The experienced Dutchmen is of the opinion that the Indian team failed to rise to the lofty expectations of its home fans. “A 9th place finish would obviously be disappointing for every hockey lover and that too as World Cup hosts. But we cannot overlook the fact that India lost only one match and that happened to be the crossover tie against New Zealand in a shootout. They did not lose a single game in the pool stage despite being in the pool of death. It wasn’t really a disastrous performance,” he makes his point.
The former Japan men’s hockey team coach feels that a lot of negativity spread across social media can have a bearing on the decision-making of coaches. “I don’t know what led Graham Reid to call it quits but we are aware of how folks on social media have been bombarding the team for its failure to go beyond the crossovers. Sometimes these things can impact decision-making of people although I have no clue if that is the case with Reid.”
Aikman was, however, categorical that lack of leadership let the Indian team down at the World Cup. “Leadership gaps showed up in the World Cup.
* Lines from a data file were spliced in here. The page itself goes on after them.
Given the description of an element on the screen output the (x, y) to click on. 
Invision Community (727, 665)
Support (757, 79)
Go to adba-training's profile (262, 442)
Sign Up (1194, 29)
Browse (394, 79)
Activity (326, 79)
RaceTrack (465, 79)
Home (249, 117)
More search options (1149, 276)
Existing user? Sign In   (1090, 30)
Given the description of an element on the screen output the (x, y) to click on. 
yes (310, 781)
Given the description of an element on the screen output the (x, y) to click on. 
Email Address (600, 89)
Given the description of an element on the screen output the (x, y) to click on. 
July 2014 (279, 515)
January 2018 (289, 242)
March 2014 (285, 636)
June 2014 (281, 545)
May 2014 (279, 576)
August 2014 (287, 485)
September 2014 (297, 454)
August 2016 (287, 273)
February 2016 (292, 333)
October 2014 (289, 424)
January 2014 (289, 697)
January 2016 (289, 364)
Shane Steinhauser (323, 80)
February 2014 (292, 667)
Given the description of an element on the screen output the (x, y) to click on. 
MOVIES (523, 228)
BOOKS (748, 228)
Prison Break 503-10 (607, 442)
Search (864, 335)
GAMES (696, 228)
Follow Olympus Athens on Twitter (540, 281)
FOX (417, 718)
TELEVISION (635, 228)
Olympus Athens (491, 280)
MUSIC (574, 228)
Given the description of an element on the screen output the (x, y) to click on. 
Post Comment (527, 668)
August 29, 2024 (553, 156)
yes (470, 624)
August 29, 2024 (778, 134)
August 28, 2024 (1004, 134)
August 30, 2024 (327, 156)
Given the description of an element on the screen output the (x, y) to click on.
Manpreet Singh used was the captain at the Commonwealth Games and subsequently, Harmanpreet Singh was handed captaincy responsibility in the 2022-23 Pro League, Australia Test Series and the World Cup. Even Amit Rohidas led the side for a few games in the 2021-22 Pro League. I’m wondering why there was a need to change captains. I’ve nothing against Harmanpreet – he is a fabulous player but he did not look at his best. Maybe the mantle of captaincy affected his game,” he observes.